- Task
Count the lines in the entries that contain the string "will". State nothing but the number.

- Material provided
= Beginning of Section =
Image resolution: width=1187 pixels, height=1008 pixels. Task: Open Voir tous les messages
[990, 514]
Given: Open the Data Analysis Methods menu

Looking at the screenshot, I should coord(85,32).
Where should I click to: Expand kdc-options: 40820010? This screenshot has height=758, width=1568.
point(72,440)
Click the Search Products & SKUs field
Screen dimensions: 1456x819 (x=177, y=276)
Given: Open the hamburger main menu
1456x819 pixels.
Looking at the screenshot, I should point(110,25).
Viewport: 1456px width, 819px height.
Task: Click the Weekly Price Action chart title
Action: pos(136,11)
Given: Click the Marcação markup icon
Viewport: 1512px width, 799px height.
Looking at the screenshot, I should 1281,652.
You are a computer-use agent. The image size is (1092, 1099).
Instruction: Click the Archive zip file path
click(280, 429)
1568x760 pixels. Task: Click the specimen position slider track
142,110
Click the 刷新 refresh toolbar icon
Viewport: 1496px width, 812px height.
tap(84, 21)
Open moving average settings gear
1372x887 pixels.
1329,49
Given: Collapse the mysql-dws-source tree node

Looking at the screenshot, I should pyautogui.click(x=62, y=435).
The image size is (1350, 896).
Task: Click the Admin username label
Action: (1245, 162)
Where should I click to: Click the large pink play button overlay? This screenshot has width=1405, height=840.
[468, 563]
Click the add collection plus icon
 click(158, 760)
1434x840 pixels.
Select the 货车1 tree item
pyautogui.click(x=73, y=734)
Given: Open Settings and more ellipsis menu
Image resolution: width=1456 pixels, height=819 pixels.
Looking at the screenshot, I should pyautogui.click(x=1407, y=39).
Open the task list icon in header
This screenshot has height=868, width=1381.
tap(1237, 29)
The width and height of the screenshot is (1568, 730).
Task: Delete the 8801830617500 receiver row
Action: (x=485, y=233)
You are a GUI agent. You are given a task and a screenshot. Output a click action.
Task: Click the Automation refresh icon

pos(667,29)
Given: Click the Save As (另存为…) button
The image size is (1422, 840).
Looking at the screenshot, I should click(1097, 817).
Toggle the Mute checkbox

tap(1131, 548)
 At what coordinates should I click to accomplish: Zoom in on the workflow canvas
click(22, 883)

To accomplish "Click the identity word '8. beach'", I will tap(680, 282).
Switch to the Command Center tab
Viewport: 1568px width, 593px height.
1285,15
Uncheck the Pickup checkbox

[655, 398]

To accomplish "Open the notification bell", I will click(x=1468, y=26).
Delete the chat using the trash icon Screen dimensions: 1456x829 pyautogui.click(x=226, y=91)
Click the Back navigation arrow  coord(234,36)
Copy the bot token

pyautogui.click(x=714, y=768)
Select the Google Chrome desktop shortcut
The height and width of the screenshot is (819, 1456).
= End of Section =
- Answer section
2